Tomazzoli v. Sheedy

Decision Date21 May 1986
Docket NumberNo. 85-2805,85-2805
Citation804 F.2d 93
Parties42 Empl. Prac. Dec. P 36,754 Catherine L. TOMAZZOLI, Plaintiff-Appellant, v. Michael SHEEDY and Christian County, Illinois, Defendants-Appellees.
CourtU.S. Court of Appeals — Seventh Circuit

Mary Lee Leahy, Leahy & Leahy, Springfield, Ill., for plaintiff-appellant.

Val C. Simhauser Heckenkamp, Simhauser & Drake, P.C., Springfield, Ill., for defendants-appellees.

Before COFFEY, FLAUM, and RIPPLE, Circuit Judges.

PER CURIAM.

Appellant Catherine Tomazzoli settled her employment discrimination case (brought under 42 U.S.C. Sec. 1983) against Christian County, Illinois and one of its deputy sheriffs for $5,000 on the day of trial. As part of the settlement, the parties also agreed that the district court would determine what amount of attorney's fees to award under 42 U.S.C. Sec. 1988. The court found that Tomazzoli was "clearly the prevailing party" and awarded $60 in costs (though later increased on reconsideration to $421) and $6,000 in attorney's fees following a hearing on the matter. Dissatisfied with the fee award, Tomazzoli appealed. We affirm.

I

Tomazzoli's attorney, Mary Lee Leahy, claims that the district court erred both in setting her hourly rate at $75 and in determining that 80 hours was a reasonable number of hours for the proper presentation of the case (including the Section 1988 fee hearing). Leahy claims that $100 per hour is the reasonable rate for her services and 117.25 hours were spent to settle the case and present the fee application. In support of her claim, Leahy prepared and submitted a 5-page statement of the legal services rendered up through the filing of her fee petition, logging the date on which the services were performed, a short explanation of what was done, and the amount of time (in 1/4-hours) spent on each task or combination of tasks. The statement, along with a detailed "Resume of Education, Training and Experience," was attached to an affidavit in which Leahy attested that $100.00 per hour is a reasonable rate for [the] services rendered."

In addition to her own, Leahy filed the affidavits of two attorneys who, like Leahy, practice in the Central District of Illinois--one, Patricia Benassi, has an office in Peoria and the other, Steven Beckett, in Champaign. Leahy practices law in Springfield. Benassi states that "[a] substantial portion of [her] legal work involves civil rights cases, employment discrimination cases, and labor relations matters"; she attests that her "customary and usual fee on all civil rights cases and employment discrimination cases is $100 per hour plus expenses...." Similarly, Beckett states that he handles plaintiffs' civil rights cases "in federal district courts in Nebraska, Missouri, Wisconsin, and Illinois, and ... in the Seventh and Eighth Circuit Courts of Appeals, and the United States Supreme Court" and "believes the prevailing market rate for the State of Illinois for attorneys, in cases in the United States District Court for the Southern District of Illinois, is $100 per hour." 1

In response, appellees' counsel, Val Simhauser, submitted the affidavit of Dwight O'Keefe, an attorney who practices in Springfield and devotes a portion of his practice to the defense of civil rights claims; O'Keefe goes on to state that he is "acquainted with the fees charged by or awarded to plaintiffs' attorneys in the U.S. District Court, Central District of Illinois, Springfield Division" and "believe[s] the prevailing rate for plaintiffs' attorneys in employment discrimination cases is $65.00 to $75.00 per hour." In addition to the O'Keefe affidavit, Simhauser (who, according to Martindale-Hubbell, was admitted to the bar in 1980) attested that he spent 83 1/4 hours on the case. At the fee hearing, Simhauser further stated that he billed the insurance carrier that he represented $55 per hour for his time while a partner in the firm charged $75 though he also acknowledged that partners in his firm charge as much as $100 per hour for other litigation.

● **Your tasks**
**A)** In the Tomazzoli v. Sheedy opinion, list the states in whose federal district courts Steven Beckett says he handles plaintiffs' civil rights cases.
**B)** Continue the Tomazzoli v. Sheedy opinion from where it stops.

● **Rows**

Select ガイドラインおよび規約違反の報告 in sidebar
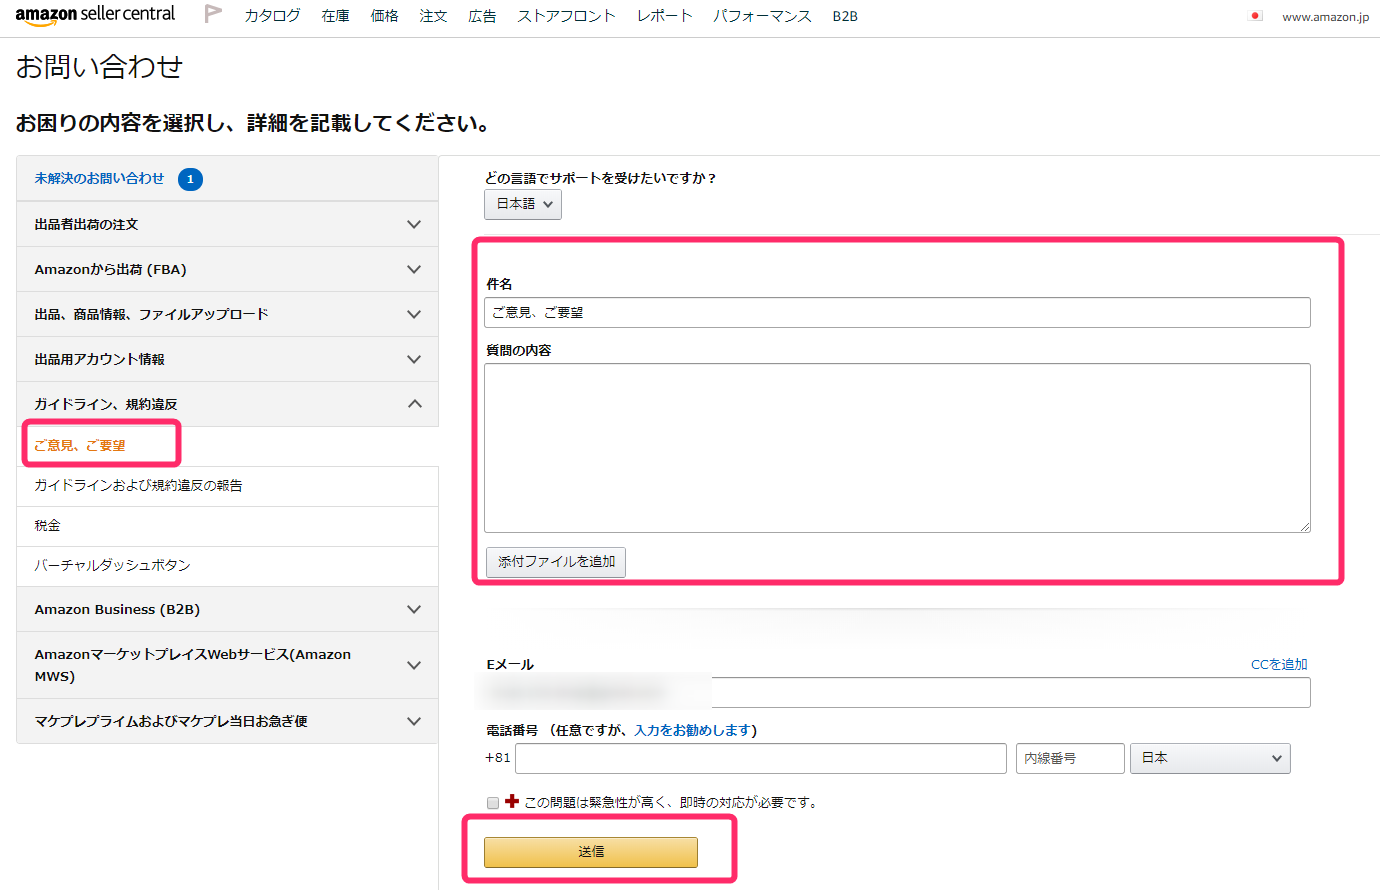This screenshot has height=890, width=1380. [139, 485]
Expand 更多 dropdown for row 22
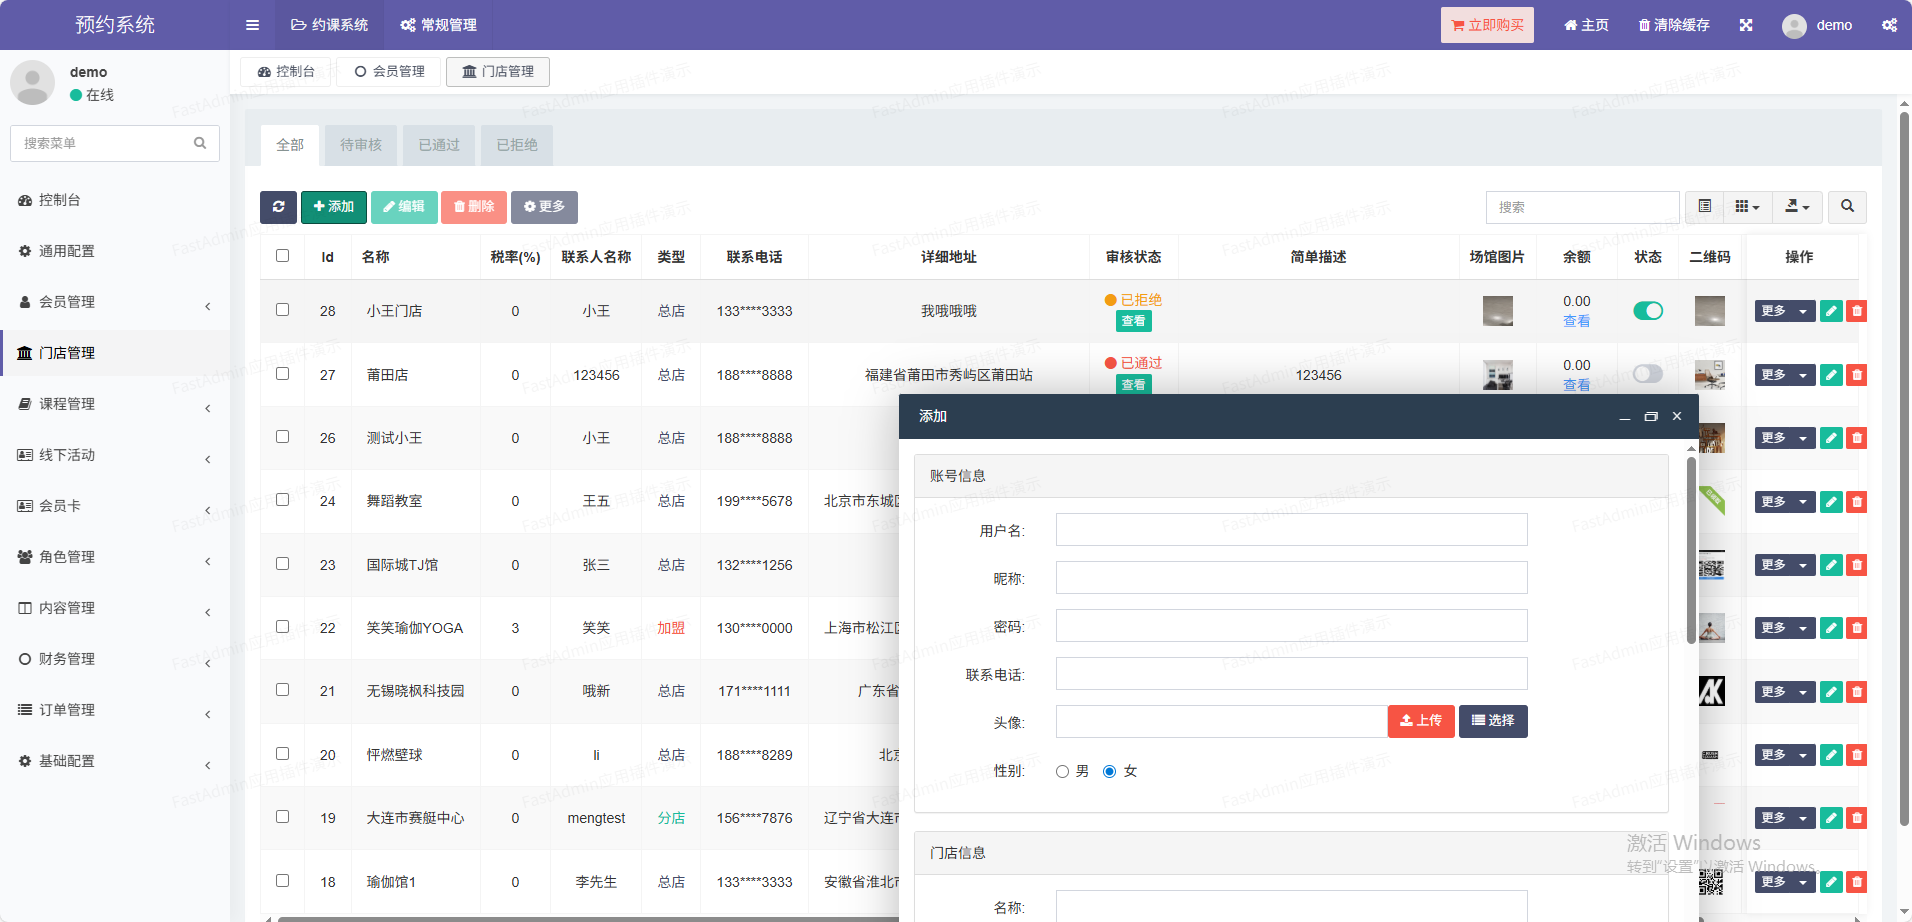 (1784, 628)
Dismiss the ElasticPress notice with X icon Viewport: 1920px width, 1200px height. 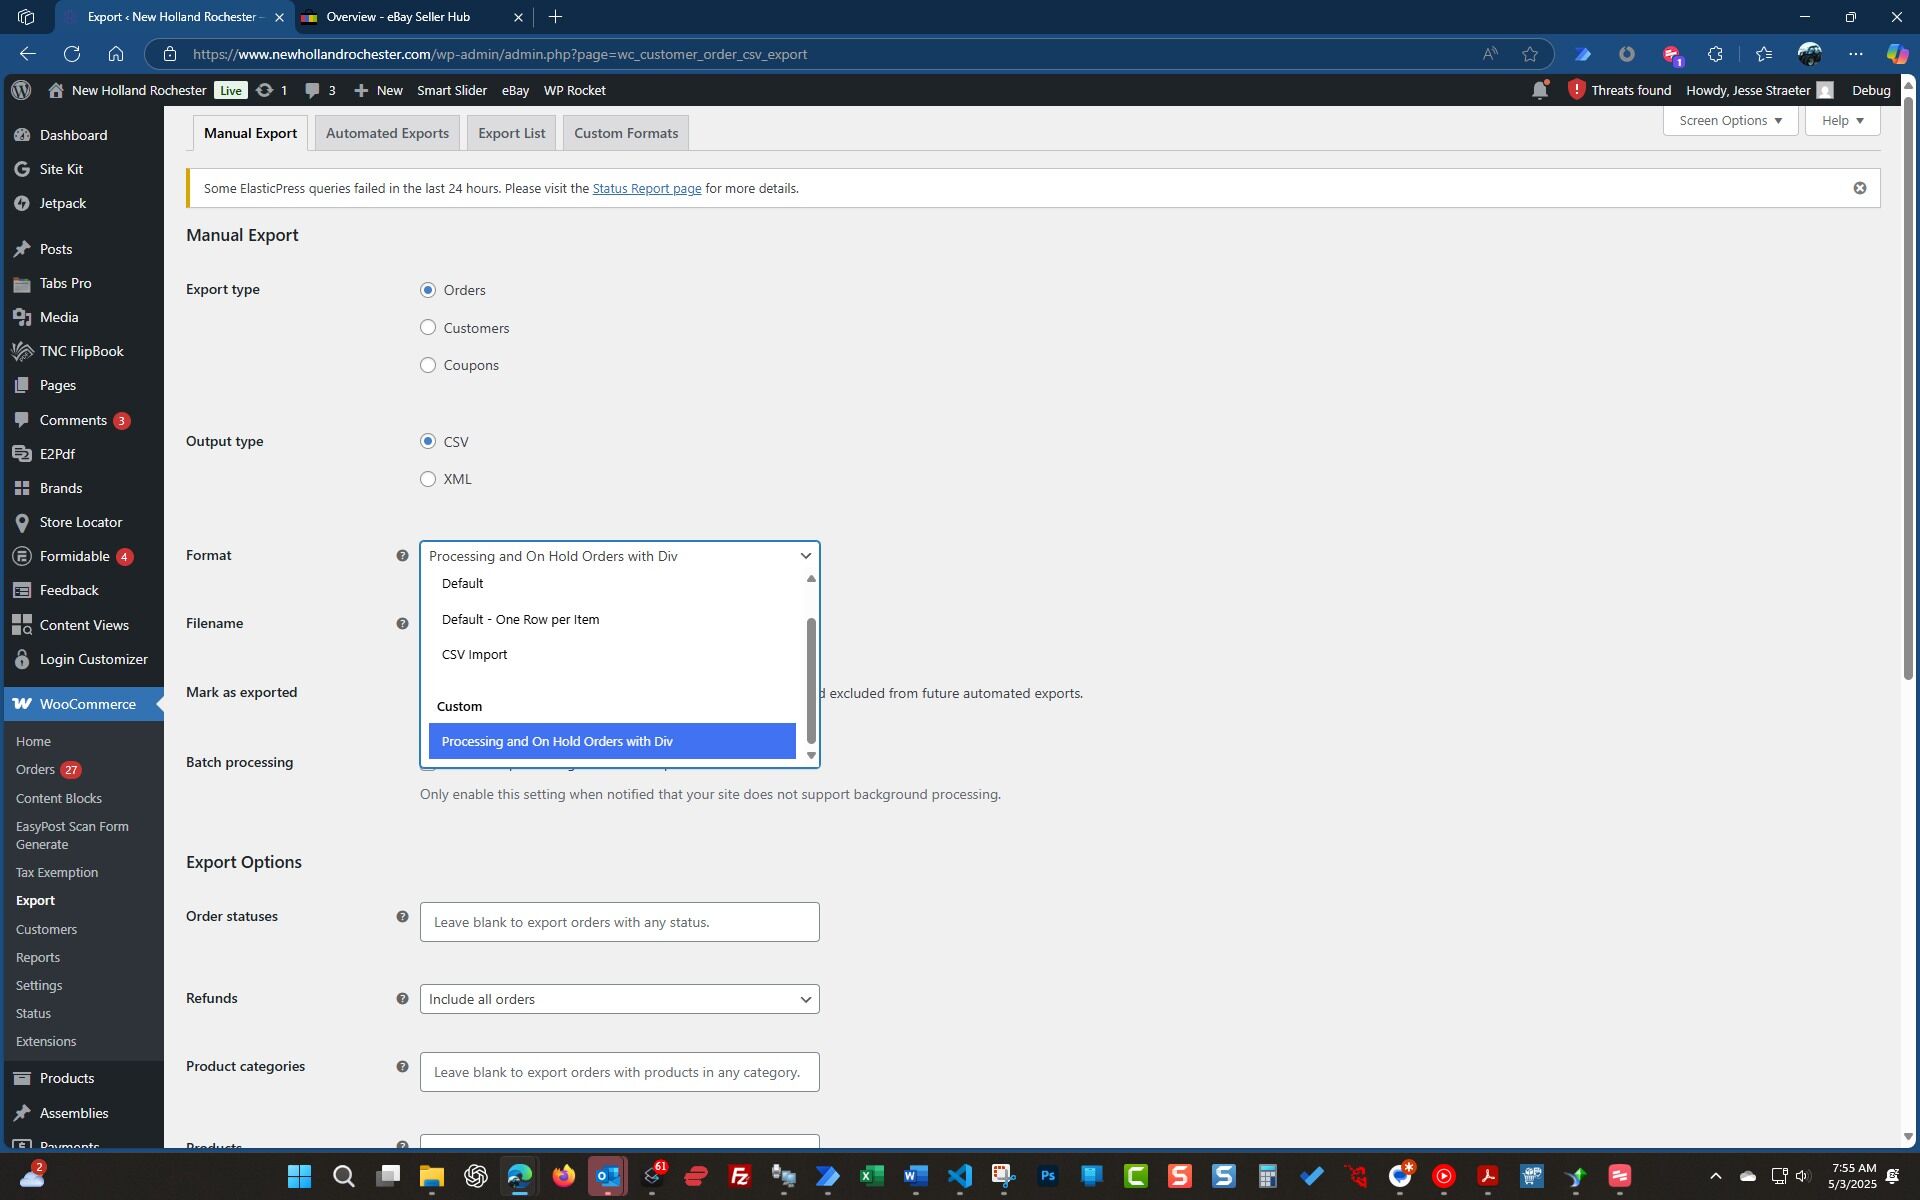(x=1859, y=188)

● **Task responses**
**A)** Nebraska, Missouri, Wisconsin, Illinois

**B)**
Appellees' primary challenge in the district court to the fee petition was based on comparison of the requested fee with a fee award made in another civil rights case (Kolar v. Gutschenritter, No. 80-3064) from the Central District of Illinois that the Leahy firm handled several years earlier. In that case, the Leahy firm was awarded (on November 3, 1981) $75 per hour and "racked up 90.25 hours" which "included taking at least 12 depositions and a two-day jury trial." Appellees argued that an award of $75 per hour in November 1981 did not justify an award of $100 four years later and found it "difficult to believe that Attorney Leahy spent more time in this case than in Kolar," estimating that "Leahy spent no more than 50 hours" on the instant case. As such, appellees maintained that Leahy inflated her time "to an intolerable degree" and called for the complete denial of fees.

Leahy responded to the charges arguing that appellees' accusations were "totally false and misleading" and that a comparison to Kolar was inappropriate; she moved to strike both appellees' memorandum and the attached affidavit and filed a supporting memorandum. Claiming that it was necessary for her to respond, Leahy also moved for 6.75 hours of additional fees. Leahy's motions prompted a further response by appellees. The court immediately scheduled the matter for hearing on August 23, 1985, and directed the parties to "[b]e prepared for a full-blown discussion of cases from this Circuit dealing with the award of such fees." Neither party presented further evidence at the hearing, and the court issued its written decision on the same day.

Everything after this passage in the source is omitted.